If you're dealing in areas with short time limits then Python is great, because you can't sell a ticket for a ship that has sailed.

And I've seen "the right way" which, again, depending on the business may result in a well designed product that is not what's actually needed (because people are really bad at defining what they want)

What's brilliant with Python compared to other hacky solutions that it does support test, type hints, version control and other things. It just doesn't force you to work that way. But if you want to write stable, maintainable code, you can do it.

That means you can write your code without types and add them later. Or add tests later once your prototype was been accepted. Or whenever something goes wrong in production, fix it and then write a test against that.

Oh and I totally agree you should certainly try to "do things the right way", if the business allows it.

1 comments

It is hard to believe that Python is objectively that much more productive than other languages. I know Python moderately well (with much more real world experience in C#).
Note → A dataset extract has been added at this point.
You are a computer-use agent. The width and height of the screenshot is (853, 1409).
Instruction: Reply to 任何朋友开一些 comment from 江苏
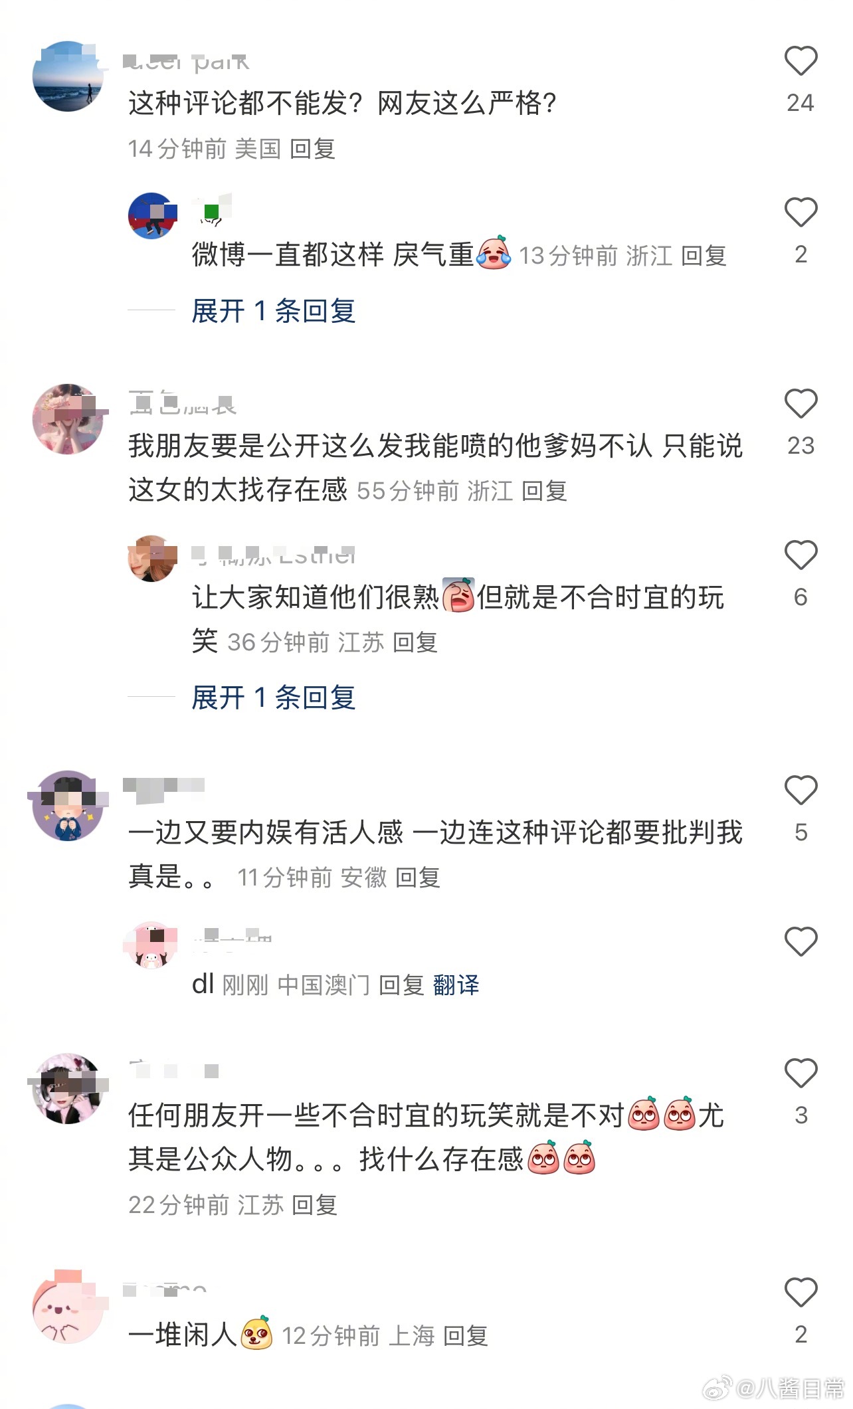(314, 1205)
I like Python very much but I don't think it is significantly more productive than C#.
Python is out of this world more productive in the Science space and Data space.

The only thing that can compete with it for productivity in the science space is R.

This. C#, Java or even newcomers such as Kotlin/Go are even in the same ballpark due to the REPL/Jupyter alone. Let alone when you consider the ecosystem
If you are in a lab (natural science lab) or anywhere close to data, I bet you it is much more productive, even more so when you have to factor in that the code might be exposed to non-technical individuals.